The institutes are being supported by the East Africa Skills for Transformation and Regional Integration Project (EASTRIP) financed by the World Bank’s International Development Association (IDA) with $293 million. The project aims to increase the access and improve the quality of technical and vocational education and training (TVET) programs in selected RFTIs and to support regional integration in East Africa.

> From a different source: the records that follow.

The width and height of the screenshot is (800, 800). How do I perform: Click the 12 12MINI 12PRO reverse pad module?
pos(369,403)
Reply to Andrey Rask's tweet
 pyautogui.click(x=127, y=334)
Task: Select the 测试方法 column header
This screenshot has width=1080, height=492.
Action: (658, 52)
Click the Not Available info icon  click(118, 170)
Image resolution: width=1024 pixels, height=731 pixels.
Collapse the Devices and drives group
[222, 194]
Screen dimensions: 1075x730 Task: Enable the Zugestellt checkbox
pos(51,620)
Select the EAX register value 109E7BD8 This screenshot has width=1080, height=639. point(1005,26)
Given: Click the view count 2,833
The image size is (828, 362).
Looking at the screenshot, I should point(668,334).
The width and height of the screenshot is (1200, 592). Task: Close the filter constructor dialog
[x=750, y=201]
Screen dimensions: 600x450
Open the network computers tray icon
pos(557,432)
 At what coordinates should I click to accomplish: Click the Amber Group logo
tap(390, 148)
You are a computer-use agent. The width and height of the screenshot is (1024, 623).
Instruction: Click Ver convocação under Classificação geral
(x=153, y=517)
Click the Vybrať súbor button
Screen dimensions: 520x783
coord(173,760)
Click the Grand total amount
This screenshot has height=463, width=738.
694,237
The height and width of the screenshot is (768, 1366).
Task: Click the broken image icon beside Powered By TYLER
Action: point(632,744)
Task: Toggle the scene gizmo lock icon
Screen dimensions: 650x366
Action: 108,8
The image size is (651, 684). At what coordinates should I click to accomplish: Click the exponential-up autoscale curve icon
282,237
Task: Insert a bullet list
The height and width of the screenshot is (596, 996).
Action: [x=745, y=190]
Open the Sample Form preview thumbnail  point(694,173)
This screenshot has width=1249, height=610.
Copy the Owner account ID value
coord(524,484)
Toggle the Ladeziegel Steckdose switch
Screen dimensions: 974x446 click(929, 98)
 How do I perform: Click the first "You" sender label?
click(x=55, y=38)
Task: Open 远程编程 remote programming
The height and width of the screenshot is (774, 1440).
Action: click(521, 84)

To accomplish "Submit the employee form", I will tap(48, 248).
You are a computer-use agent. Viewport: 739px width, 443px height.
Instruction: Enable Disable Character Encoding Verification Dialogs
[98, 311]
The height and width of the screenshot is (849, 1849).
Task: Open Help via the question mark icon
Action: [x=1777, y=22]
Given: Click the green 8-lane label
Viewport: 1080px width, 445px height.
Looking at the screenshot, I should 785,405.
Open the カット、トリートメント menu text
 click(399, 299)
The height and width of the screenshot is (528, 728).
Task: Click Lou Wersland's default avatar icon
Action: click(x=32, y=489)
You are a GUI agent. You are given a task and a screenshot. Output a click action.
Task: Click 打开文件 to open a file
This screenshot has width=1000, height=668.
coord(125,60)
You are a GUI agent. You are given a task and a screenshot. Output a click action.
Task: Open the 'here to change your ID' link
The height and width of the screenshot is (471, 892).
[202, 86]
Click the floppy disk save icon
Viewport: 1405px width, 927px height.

“The teachers were very supportive throughout the development of our project and guided us,” said Grace. “The on-campus facilities such as the Design Studio, Siemens Lab, and Huawei Lab became our home and we were able to learn a great deal in there about designing embedded systems, developing software, and networking.”
Women in tech
According to the World Bank, an estimated 230 million jobs will require digital skills by 2030. However, women stand at a disadvantage due to existing gaps in digital access and skills. In eastern and southern Africa, for instance, women make up only 30% of tertiary ICT graduates.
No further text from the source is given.